Ah, good point. It does rather trouble me that my edition (Virago) is tagged on the front cover “The bible of lesbianism” – because seriously, that’s a pretty dire description if true. While Stephen Gordon has some admirable qualities, by and large the gay characters (male and female) don’t come out looking exactly role model-ish. I thought I detected a fair bit of possible self-hatred by the author in this book. Perhaps? I have started a review, but having a hard time condensing my thoughts into something sensible. There are several things going on with the book, and I’m trying to reconcile the merits and demerits of it as a straight “story” with the obvious sincerity of the author in making a plea for societal acceptance of homosexuality as a legitimate state of being, something one is born with. (But then there’s that ending, which rather flies in the face of the “born not made” argument, doesn’t it? Perhaps???)

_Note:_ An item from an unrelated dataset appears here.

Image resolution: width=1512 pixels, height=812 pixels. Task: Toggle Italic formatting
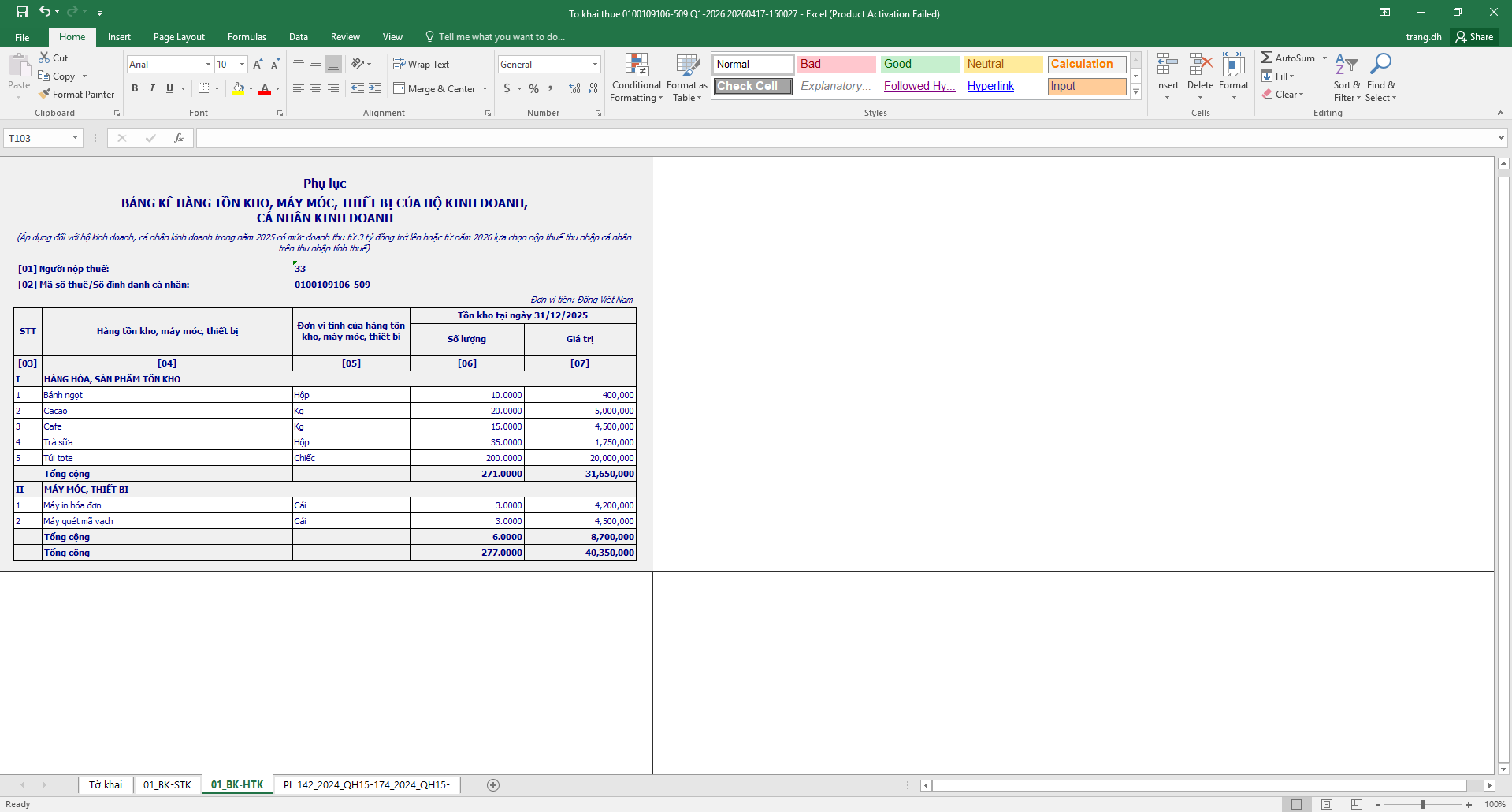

Ooh, I think I read the same copy! I struggled with it to (my final review is at https://shoshibookblog.wordpress.com/2013/12/31/the-well-of-loneliness-radclyffe-hall-1928/). Overall I mostly found it terribly dated, though an undeniably significant, period piece. Like you say though, I’d hate to dismiss Hall or the sincerity of her exploration of sexual expectations of the time.
I love the color!!!
Thank you. I am starting to like it more and more, myself. And it’s so lovely to hear the rain pelting down and be secure in the thought that there will be no more leaks. The old roof had a few problem areas… 🙂
Nobody seems to mention THE UNLIT LAMP by Hall.One of my favourites about a repressed spinster living with her mother.
I think I will be putting this one on my look-for list. Haven’t had time to write up a proper review of Well of Loneliness, but I must say I am curious now about Hall’s other novels.